Objective. Please extract the records from the line with "Given: Start a new chat with plus button" up to and including the line with "(x=51, y=777)", reproducing them line for line without the pictures.

Provided records.
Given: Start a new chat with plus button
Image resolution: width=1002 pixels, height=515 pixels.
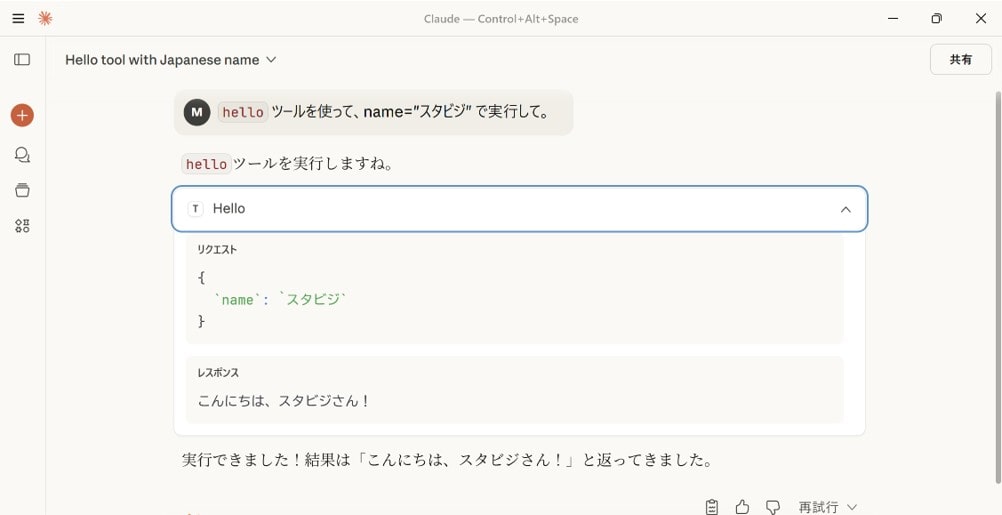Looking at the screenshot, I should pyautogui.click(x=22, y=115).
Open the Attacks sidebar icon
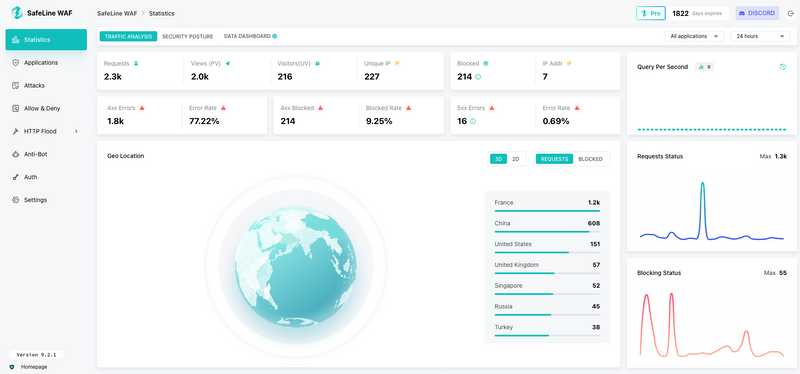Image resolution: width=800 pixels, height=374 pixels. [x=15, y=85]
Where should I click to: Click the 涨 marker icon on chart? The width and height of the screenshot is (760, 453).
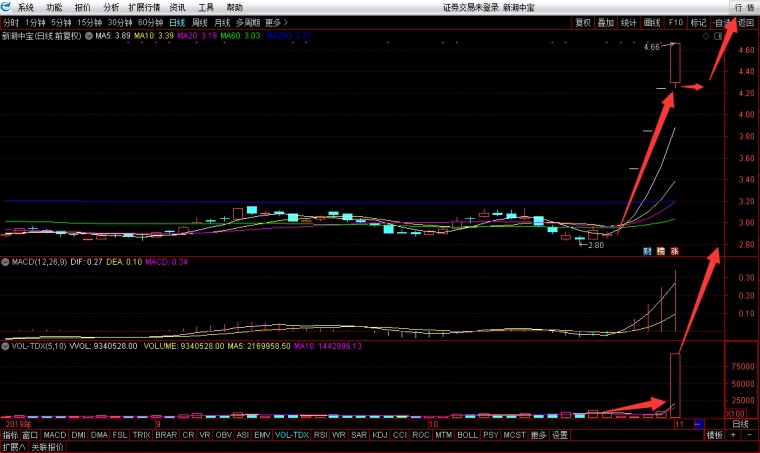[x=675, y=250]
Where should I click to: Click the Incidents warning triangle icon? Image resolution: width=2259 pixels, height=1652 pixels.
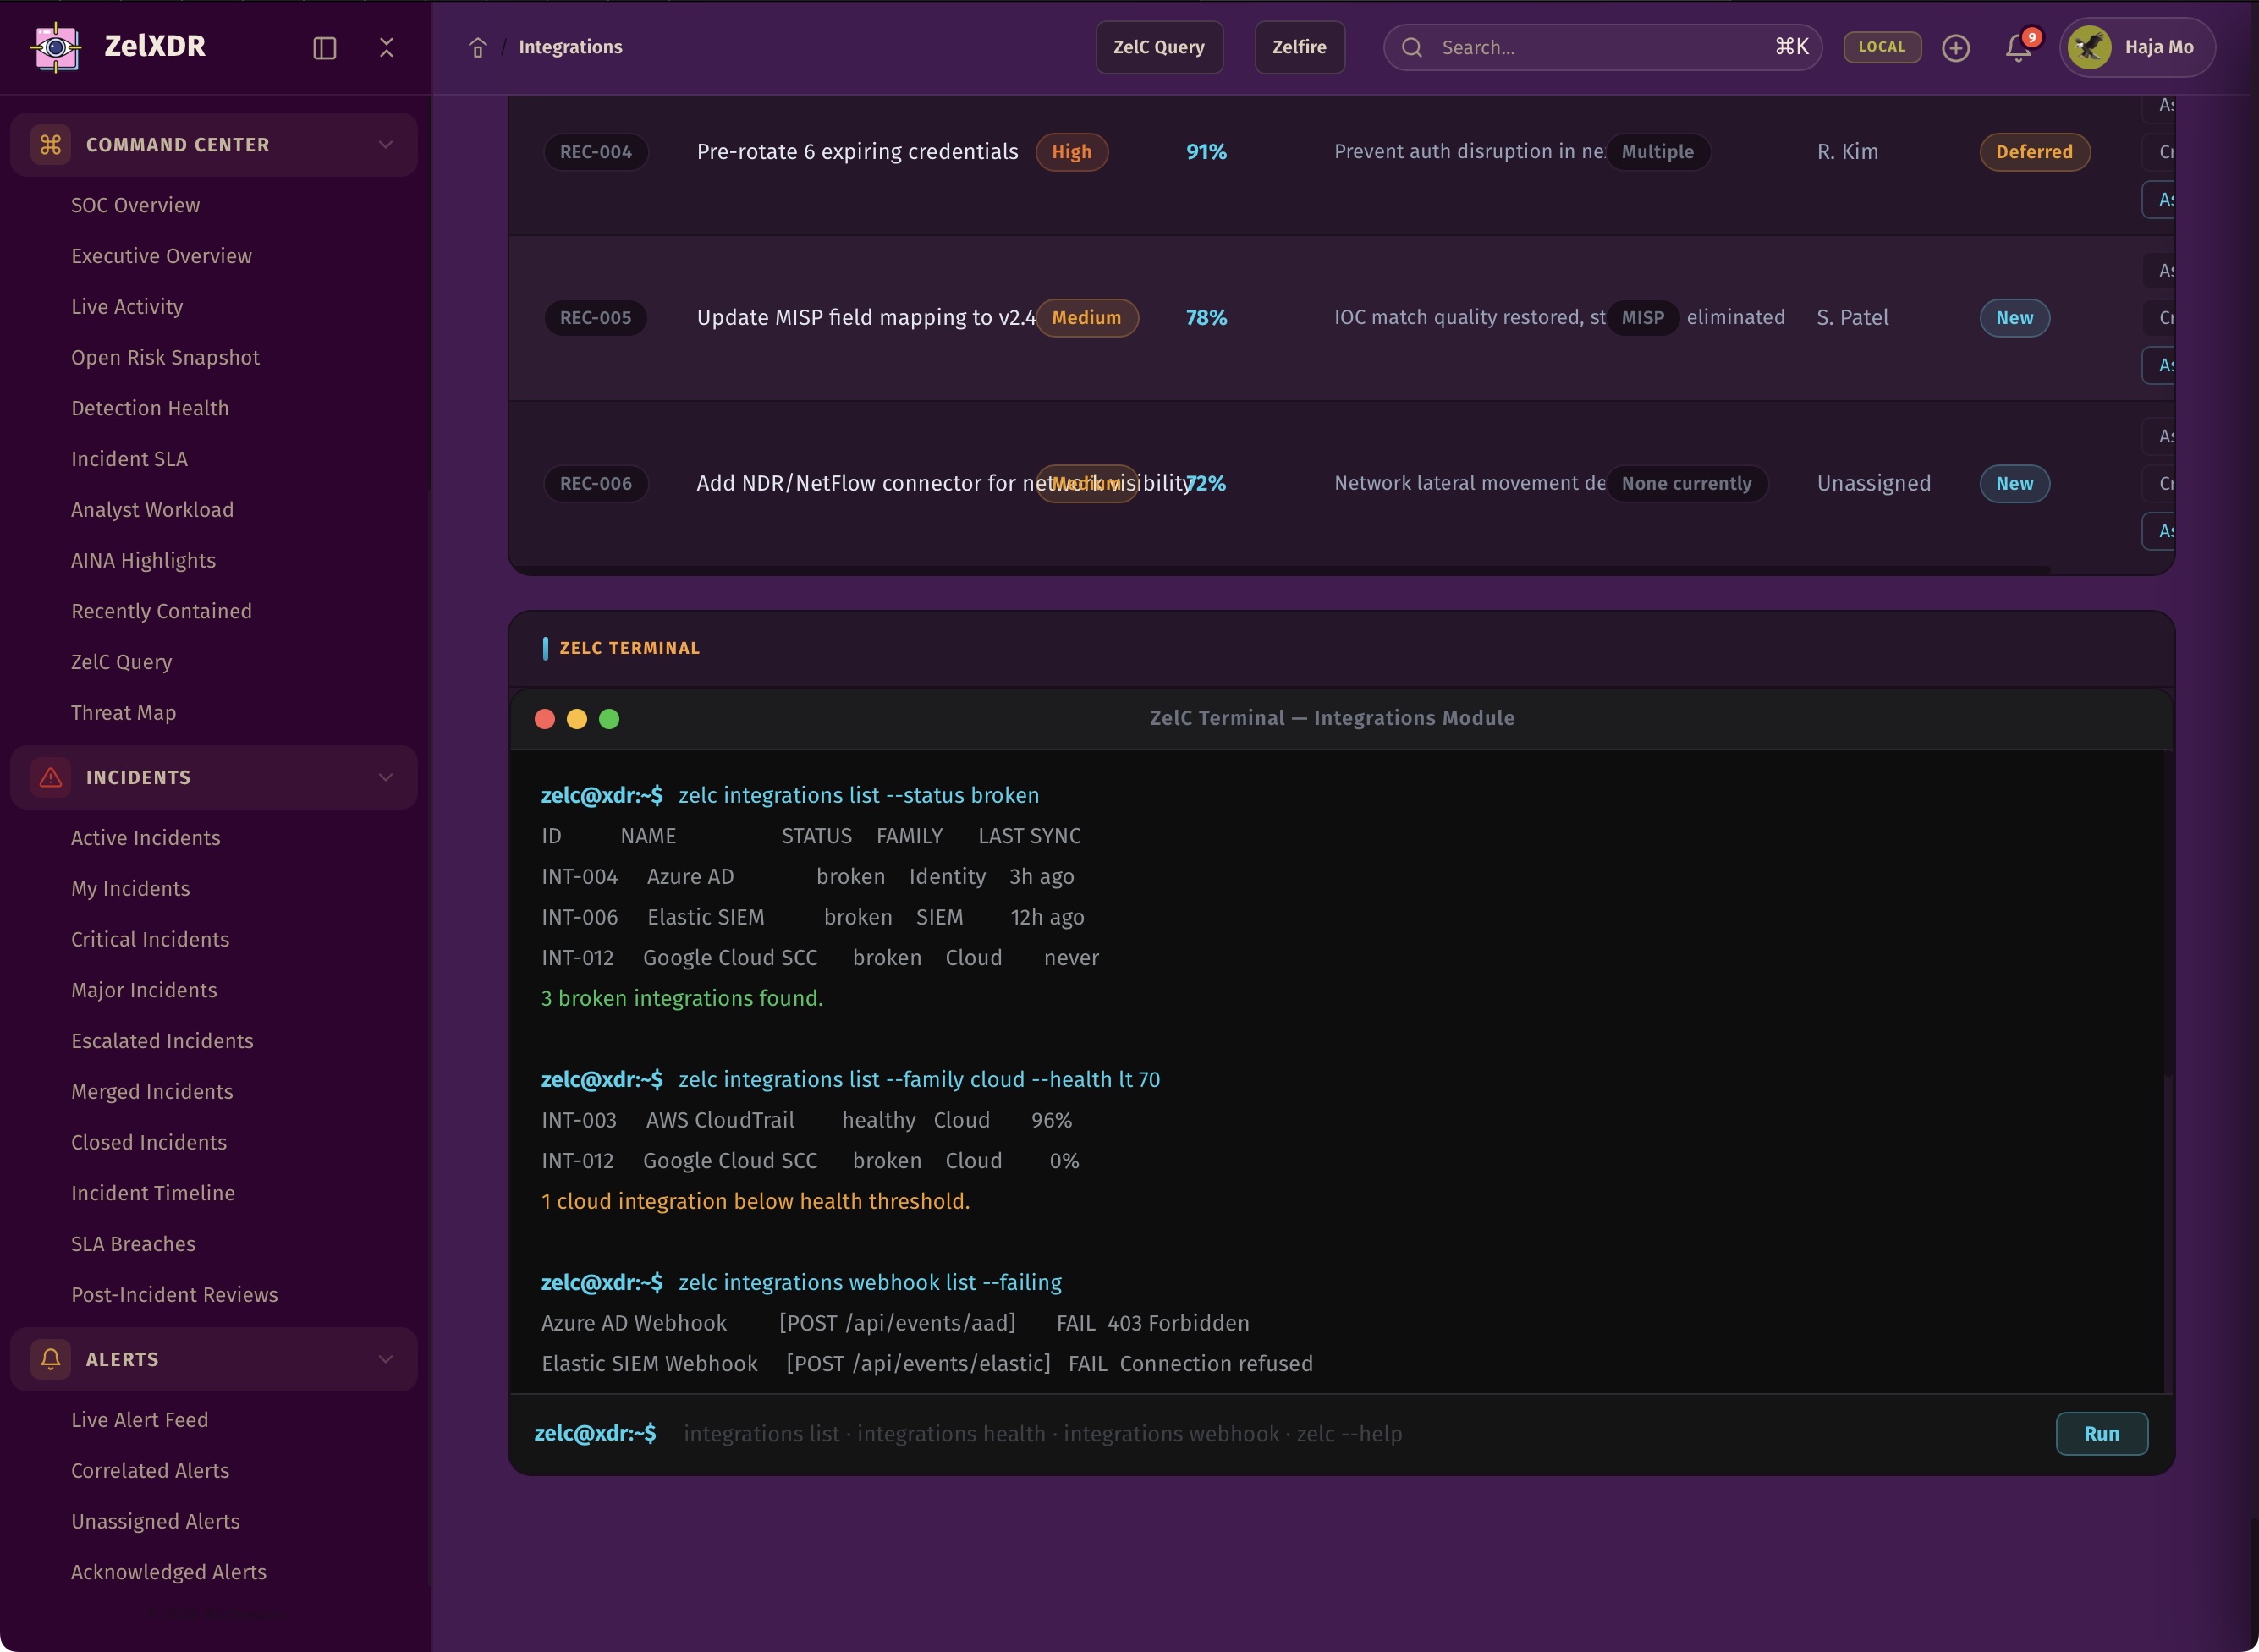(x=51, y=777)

* * *

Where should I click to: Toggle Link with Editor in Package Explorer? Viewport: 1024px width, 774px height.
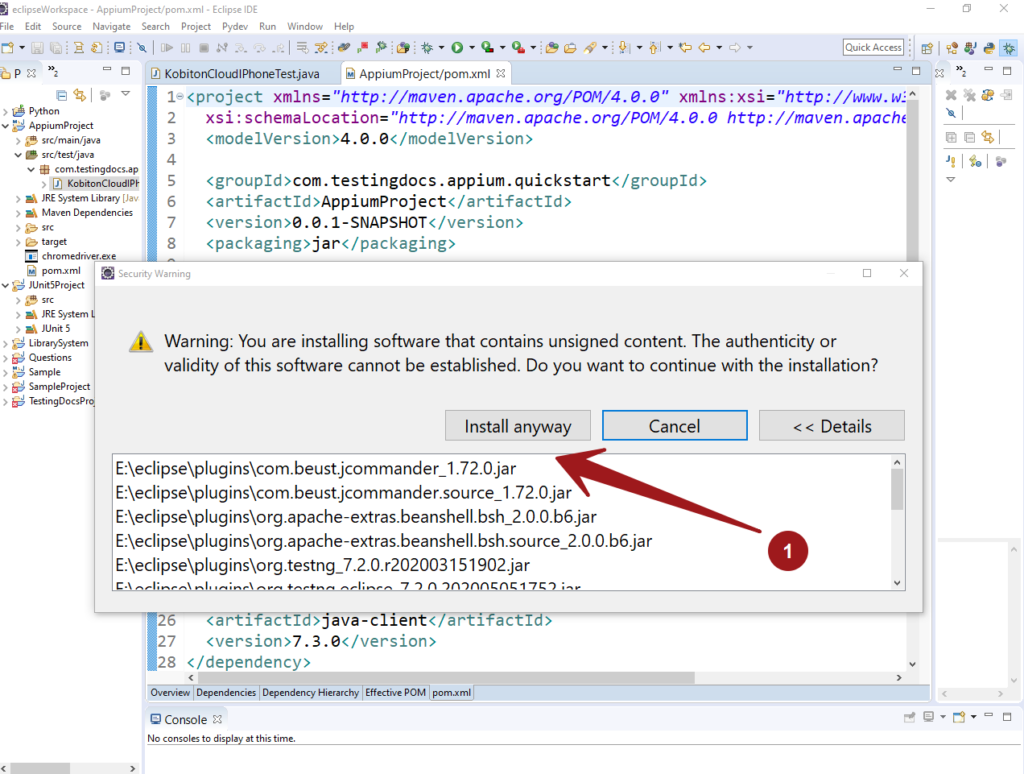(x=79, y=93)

--

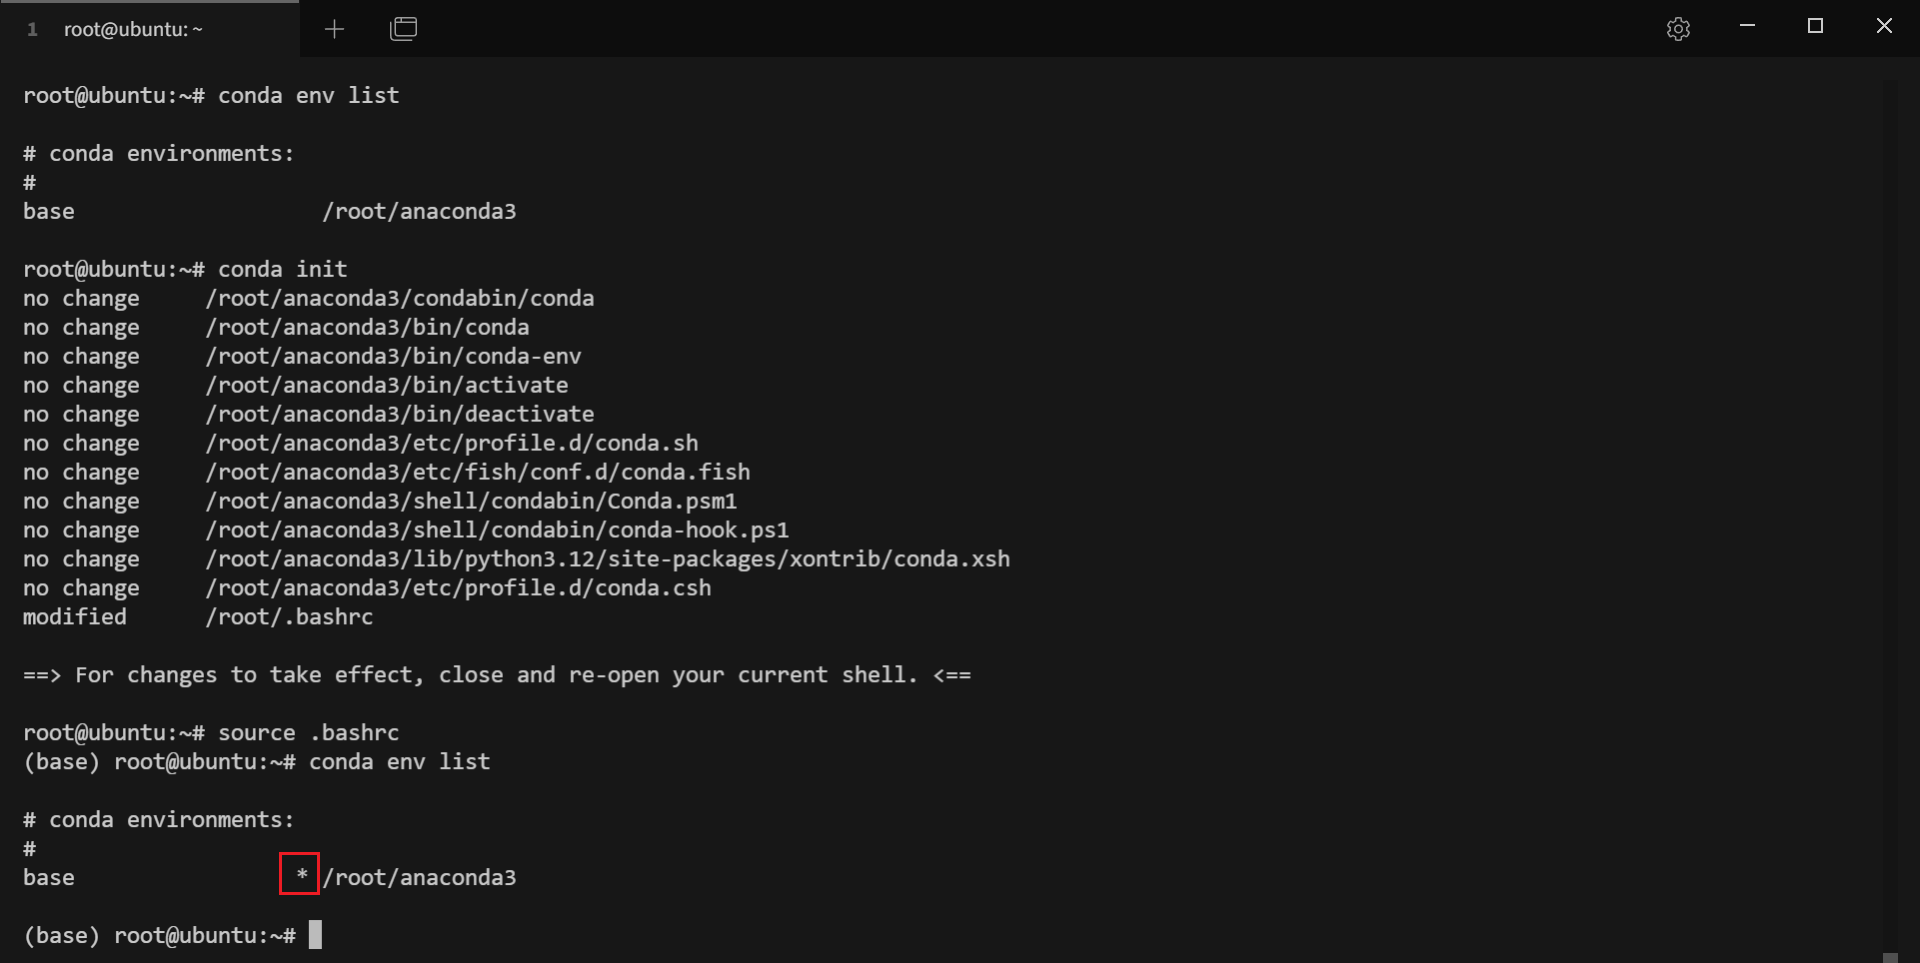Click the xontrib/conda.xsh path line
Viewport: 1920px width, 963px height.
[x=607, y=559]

Finished task.
Given: Start a new chat with plus button
Image resolution: width=1002 pixels, height=515 pixels.
Looking at the screenshot, I should pyautogui.click(x=22, y=115).
Open the Attacks sidebar icon
Image resolution: width=800 pixels, height=374 pixels. [x=15, y=85]
Where should I click to: Click the 涨 marker icon on chart? The width and height of the screenshot is (760, 453).
[x=675, y=250]
Where should I click to: Click the Incidents warning triangle icon? Image resolution: width=2259 pixels, height=1652 pixels.
(x=51, y=777)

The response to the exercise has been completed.